• Items listed in a dataset
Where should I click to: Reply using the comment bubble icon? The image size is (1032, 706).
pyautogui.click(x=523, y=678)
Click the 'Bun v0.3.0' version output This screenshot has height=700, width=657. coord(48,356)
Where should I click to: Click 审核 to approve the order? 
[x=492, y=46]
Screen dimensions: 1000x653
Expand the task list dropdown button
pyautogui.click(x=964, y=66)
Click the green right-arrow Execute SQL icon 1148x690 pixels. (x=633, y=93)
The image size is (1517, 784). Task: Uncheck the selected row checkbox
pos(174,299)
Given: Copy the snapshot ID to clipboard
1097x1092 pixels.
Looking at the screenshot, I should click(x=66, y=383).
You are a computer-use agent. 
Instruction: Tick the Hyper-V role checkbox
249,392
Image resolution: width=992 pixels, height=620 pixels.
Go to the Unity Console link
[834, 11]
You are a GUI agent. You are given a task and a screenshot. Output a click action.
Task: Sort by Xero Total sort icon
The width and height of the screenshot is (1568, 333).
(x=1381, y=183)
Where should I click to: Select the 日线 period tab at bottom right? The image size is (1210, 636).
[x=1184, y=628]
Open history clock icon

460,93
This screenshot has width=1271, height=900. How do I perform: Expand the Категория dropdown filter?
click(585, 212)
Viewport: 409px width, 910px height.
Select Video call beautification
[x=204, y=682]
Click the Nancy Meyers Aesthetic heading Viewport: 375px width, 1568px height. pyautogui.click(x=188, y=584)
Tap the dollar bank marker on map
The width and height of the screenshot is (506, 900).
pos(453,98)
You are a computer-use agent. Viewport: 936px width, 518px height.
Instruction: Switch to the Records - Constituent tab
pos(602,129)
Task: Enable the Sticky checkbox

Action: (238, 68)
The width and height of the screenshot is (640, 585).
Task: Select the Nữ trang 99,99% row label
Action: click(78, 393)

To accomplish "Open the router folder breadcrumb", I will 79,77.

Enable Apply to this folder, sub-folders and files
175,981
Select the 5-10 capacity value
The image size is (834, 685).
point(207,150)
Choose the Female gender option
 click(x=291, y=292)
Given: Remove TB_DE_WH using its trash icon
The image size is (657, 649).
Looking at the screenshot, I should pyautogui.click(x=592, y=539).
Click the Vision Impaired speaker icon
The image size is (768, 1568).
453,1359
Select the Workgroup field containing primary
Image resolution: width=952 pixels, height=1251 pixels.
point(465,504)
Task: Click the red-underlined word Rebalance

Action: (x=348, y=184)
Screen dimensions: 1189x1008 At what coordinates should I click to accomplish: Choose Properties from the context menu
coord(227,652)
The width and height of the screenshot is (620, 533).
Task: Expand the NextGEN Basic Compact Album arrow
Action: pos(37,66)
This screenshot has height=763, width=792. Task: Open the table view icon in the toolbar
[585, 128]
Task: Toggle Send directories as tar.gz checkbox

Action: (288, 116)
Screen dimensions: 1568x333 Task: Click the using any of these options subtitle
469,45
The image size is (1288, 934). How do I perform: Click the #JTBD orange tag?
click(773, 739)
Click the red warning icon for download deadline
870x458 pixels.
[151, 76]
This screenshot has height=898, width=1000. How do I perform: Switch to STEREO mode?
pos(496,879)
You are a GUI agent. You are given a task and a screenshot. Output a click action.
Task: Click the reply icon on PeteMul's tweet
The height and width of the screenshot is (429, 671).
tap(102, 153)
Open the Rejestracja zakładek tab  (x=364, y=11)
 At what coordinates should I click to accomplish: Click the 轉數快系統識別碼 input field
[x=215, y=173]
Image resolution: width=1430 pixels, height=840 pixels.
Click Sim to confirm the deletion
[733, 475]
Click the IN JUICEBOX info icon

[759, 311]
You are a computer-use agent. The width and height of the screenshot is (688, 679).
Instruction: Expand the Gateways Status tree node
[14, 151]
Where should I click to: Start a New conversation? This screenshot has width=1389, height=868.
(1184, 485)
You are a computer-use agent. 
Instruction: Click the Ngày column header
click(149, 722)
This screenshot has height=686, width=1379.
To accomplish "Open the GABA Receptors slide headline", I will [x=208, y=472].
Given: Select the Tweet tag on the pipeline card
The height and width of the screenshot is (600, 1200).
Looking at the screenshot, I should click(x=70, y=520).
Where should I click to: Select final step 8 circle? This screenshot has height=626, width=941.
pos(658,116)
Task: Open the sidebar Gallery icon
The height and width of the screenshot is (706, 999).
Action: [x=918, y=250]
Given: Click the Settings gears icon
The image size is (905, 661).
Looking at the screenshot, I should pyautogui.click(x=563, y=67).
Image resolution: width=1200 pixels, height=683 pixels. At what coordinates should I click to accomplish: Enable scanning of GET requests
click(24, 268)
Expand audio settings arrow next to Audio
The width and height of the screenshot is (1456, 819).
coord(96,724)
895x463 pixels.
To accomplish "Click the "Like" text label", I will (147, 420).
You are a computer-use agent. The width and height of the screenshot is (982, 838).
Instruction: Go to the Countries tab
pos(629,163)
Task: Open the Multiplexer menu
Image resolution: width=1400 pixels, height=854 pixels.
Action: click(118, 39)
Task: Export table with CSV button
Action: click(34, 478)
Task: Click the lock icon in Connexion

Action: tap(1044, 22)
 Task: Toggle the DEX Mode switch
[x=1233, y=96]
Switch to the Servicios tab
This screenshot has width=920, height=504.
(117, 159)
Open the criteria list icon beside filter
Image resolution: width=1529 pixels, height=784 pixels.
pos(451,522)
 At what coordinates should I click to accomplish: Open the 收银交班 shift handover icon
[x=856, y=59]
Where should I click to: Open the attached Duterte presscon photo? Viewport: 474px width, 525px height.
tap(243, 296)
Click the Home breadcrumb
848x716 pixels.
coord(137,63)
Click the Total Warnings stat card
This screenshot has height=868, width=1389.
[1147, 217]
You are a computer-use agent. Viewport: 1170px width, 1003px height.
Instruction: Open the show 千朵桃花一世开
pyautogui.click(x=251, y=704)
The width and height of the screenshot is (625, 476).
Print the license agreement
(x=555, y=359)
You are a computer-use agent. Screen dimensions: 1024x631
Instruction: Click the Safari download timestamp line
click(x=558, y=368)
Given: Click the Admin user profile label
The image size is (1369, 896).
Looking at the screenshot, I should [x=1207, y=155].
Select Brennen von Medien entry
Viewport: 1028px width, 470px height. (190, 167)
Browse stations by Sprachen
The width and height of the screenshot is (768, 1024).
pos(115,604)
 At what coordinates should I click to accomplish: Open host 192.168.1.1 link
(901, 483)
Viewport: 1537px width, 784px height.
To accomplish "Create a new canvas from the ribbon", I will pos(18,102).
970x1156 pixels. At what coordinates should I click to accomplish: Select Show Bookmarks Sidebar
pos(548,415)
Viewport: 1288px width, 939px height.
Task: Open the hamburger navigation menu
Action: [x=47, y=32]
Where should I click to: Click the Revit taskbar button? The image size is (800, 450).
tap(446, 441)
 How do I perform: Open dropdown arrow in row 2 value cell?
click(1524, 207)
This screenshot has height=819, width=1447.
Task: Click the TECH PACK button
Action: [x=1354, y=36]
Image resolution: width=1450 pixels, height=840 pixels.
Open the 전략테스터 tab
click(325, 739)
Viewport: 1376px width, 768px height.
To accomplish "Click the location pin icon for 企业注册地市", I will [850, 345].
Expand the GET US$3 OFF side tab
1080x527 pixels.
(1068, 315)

• What this task involves
Only the lines above that include the word "breadcrumb" belong in the answer; copy each one.

• Completed task
To accomplish "Open the router folder breadcrumb", I will 79,77.
Click the Home breadcrumb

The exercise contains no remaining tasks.